こんな私の与太者風情の観念で、敢えて言うが、母は、私の次元では、確かに死んだが。別次元で、生きていると思っている。それは、自分自身を認識できないように別次元でだ。


パラレル・リアリティとはそういうことだ。別次元では、もっと以前に母は、死んでいたかもしれないし、私のリアリティから、ほど遠い別のリアリティでは、やはり今も生きているのかもしれない。いや理論上は、生きている。もっとも私がこの次元にいる限りおいては、生きている母のいるリアリティとクロスすることはもうない。


パラレルリアリティとは、ハムをスライスしたときのように、それぞれの一枚、一枚は、微妙にちがうのだ。その微妙な違いがあって、存在している。その僅かな違いがあっての平衡宇宙の無限の連鎖なのだ。だが、それは同時に存在している。

こんな奇妙なことを言えば、正気を疑われるかもしれない。それはそれで、結構だ。
ガリレオが地動説を唱えた時は、奇人扱いをされたはずだ。

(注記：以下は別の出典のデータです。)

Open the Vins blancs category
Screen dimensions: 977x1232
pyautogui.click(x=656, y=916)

それでも相対的な真実は、奇人の方にあった。

私が、前出したことをあえて言ったのには、それなりの根拠がある。

私は、この記述をする少し前に、私の遠い過去から、いままでの人生の一部などを振り返ってみた。特に際立って感じたのは、遠い過去の方の人々だ。幼年時代に出会った人々については、その後、噂を耳にすることも全くなく、当然、当時、中高年だった方は、おそらく亡くなっている方も大勢いるだろう…。

その人たちを含め、世代的に近い人々などについて考えたとき、その人たちは、その時期、私の人生の一瞬を、同じリアリティの中で、クロスして出会った。
宇宙的な必要があって。
いま、その彼らに、会ってみたいなどと望むことはないが、

なぜ、その人たちと出会ったろうのだろうかと思う。
そして、宇宙的な都合で、今は、その必要がなくなったのだ。
私の記憶に残る一部の人たちは、別次元の中のリアリティの中で、生活している。
2度と私のいるこの次元でクロスすることはないだろう。

しかし、彼らもまた、
私に観せていたリアリティとは、異なるリアリティの中で、生きていることだけは間違いない。

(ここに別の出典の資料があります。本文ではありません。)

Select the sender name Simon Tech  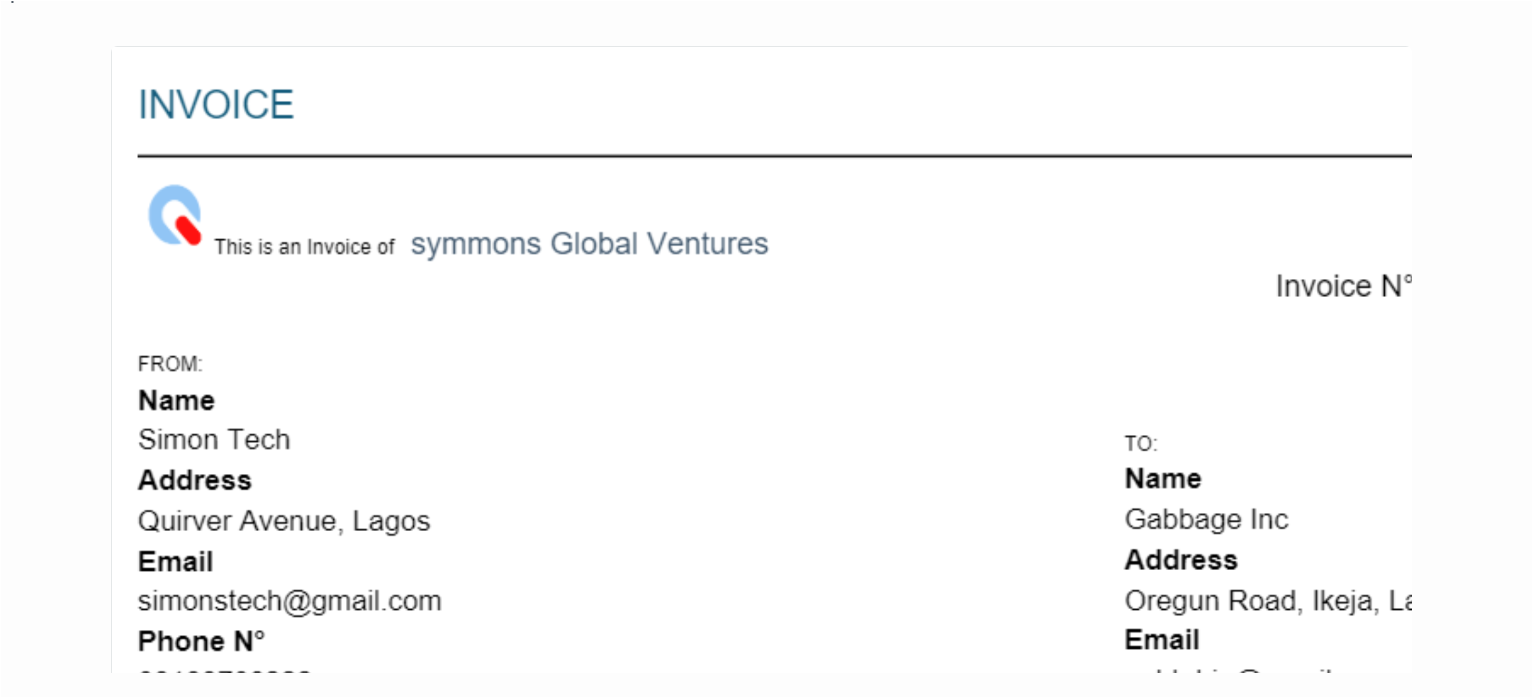[x=214, y=440]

今の私のリアリティの中では、冷淡に聞こえるかもしれないが、彼らが別次元で生きていようが、いまいが、それは関係のないことなのだ。普段、意識にのぼることはない。その意識の認識においては、リアリティが異なっているため、死んでいても、生きていても、意味はもたないのだ。
と、母の月命日に、極めて世迷言を。勝手な思いを追悼の言葉とさせていただこう。

なんにせよ。
母との出会いに、深い感謝している。ありがとう。